If my blog seems to have taken on religious overtones lately, well, that’s just because the winter season provides a lot of tradition that is handy for a writer to use. And this place is one of many forms into which I pour some of myself out, as a drink offering. 

Today is supposed to be the 30th Anniversary of my Spiritual Birthday. For anyone who has not been part of an evangelical faith, I will explain: your spiritual birthday is the day you decided to repent of your earthly and worldly ways and receive the Holy Spirit by way of the acknowledgment of Jesus Christ as your lord and savior. I’ve already lost half you reading this, because you’ve had some sort of bad experience with these kinds of words, or they don’t interest you, or this description of spiritual transactions are as confusing and numbing as legalese, or because you disdain religion altogether, or you are currently following a different path of faith. I get that, and that’s fine. I just want to tell my story, because that’s what this blog is for. It’s not an easy story for me to tell, simply because it’s so inescapably part of my history. I’ll try to make it easy to hear.

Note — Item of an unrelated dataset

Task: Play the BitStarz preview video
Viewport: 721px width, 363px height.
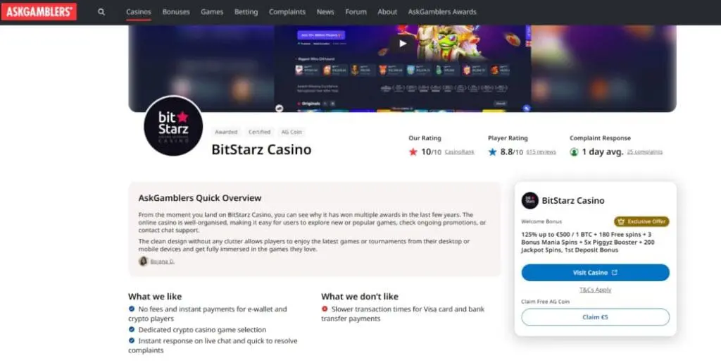Action: pyautogui.click(x=402, y=44)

I have often sensed that someone is with me— a presence— as it is sometimes called. I know how that can sound. Please bear with me a little longer. I like to be around people in general, and I love to be with the people that I know personally. But, I also need to be alone much of the time. Sometimes this is because I prefer experiencing the world solo, which means I am not under the influence of someone else. It’s direct and uncomplicated. Sometimes the world is a bit much and I need to withdraw. Yet many times, this is because I want to be in the company of this presence, because I feel accepted as myself, no matter where I am exploring or what I am observing, imagining, doing or creating. People of the Buddhist tradition might call this the Buddha Baby who lives in all of us. A pop psychologist might call this the inner child. A theist would title it God.

I was about to say, “I don’t care what that eternal presence is called” in some conciliatory fashion, but that’s not entirely true. Rather, I should say that I care a great deal about what is said of the eternal presence that I experienced first-hand, because my conversion experience— my spiritual birthday— messed it up for a long time. That doesn’t mean that I have lost my faith, it’s just that I have since reclaimed the faith that I’ve always had and can never lose, regardless of what is said in words. But, here comes a bunch of words, anyway.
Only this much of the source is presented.